**Your instructions**
From the text below on cat hairballs, list every sign of a possible impaction that it names.

**Document excerpt**
:::

If you have a longhaired cat, you could probably write the book on hairballs! However, what a lot of cat owners don’t know is that while hairballs are a natural part of cat-life, it’s actually not normal for them to be frequently hacking up hairballs!
Cat hair is actually pretty difficult on a kitty’s digestive system. It can’t really pass through their intestinal tract, and their stomach enzymes aren’t quite equipped to digest it. If a cat is an average groomer, with short to medium hair, usually the hair they ingest can simply be passed in a stool. However, unfortunately this is often not the case, and the cat has no choice but to yak up a hairball! Hairballs can even get to the point where they are blocking the intestinal tract, making it impossible for the mass to get out one way or another. This can lead to a really dangerous impaction, often resulting in surgery to relieve it.
If you know your kitty is a constant hairball yakker, keep an eye out for these signs of a possible impaction:
Vomiting of undigested food
Inability to defecate
Swollen or distended abdomen
**If you notice any of these symptoms, it’s important to visit your vet right away!
Luckily, we don’t have to just sit around and watch our kitties suffer through hairballs. There are a lot of preventative and management options if you have a cat who is particularly prone to hairballs.

:::

**Available data**

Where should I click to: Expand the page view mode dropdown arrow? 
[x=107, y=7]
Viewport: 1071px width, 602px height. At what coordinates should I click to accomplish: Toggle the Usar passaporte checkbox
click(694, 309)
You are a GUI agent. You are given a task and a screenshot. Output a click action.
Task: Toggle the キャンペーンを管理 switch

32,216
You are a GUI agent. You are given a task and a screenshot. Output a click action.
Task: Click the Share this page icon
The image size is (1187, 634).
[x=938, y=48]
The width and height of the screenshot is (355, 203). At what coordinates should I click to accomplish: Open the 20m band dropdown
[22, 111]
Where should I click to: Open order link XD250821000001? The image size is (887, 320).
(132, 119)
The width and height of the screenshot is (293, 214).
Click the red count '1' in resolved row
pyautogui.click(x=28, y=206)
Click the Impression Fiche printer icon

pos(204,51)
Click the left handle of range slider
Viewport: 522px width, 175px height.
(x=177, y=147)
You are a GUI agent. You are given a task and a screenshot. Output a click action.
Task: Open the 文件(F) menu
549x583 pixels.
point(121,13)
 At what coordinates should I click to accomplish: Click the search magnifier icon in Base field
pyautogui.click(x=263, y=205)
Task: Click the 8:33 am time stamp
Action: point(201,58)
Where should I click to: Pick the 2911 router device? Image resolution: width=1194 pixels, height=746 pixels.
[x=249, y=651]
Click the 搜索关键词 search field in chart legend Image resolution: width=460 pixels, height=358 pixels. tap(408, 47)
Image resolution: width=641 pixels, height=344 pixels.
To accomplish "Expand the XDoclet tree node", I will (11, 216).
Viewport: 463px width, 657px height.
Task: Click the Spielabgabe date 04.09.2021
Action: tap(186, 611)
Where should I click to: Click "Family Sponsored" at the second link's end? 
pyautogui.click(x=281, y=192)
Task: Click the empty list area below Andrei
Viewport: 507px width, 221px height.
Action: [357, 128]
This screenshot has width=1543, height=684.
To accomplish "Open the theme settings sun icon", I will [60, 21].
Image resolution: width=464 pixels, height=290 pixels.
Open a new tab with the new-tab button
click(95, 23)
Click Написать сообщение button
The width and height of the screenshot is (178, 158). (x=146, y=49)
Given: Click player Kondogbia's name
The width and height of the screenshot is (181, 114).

:::

**Completed task**
- Vomiting of undigested food
- Inability to defecate
- Swollen or distended abdomen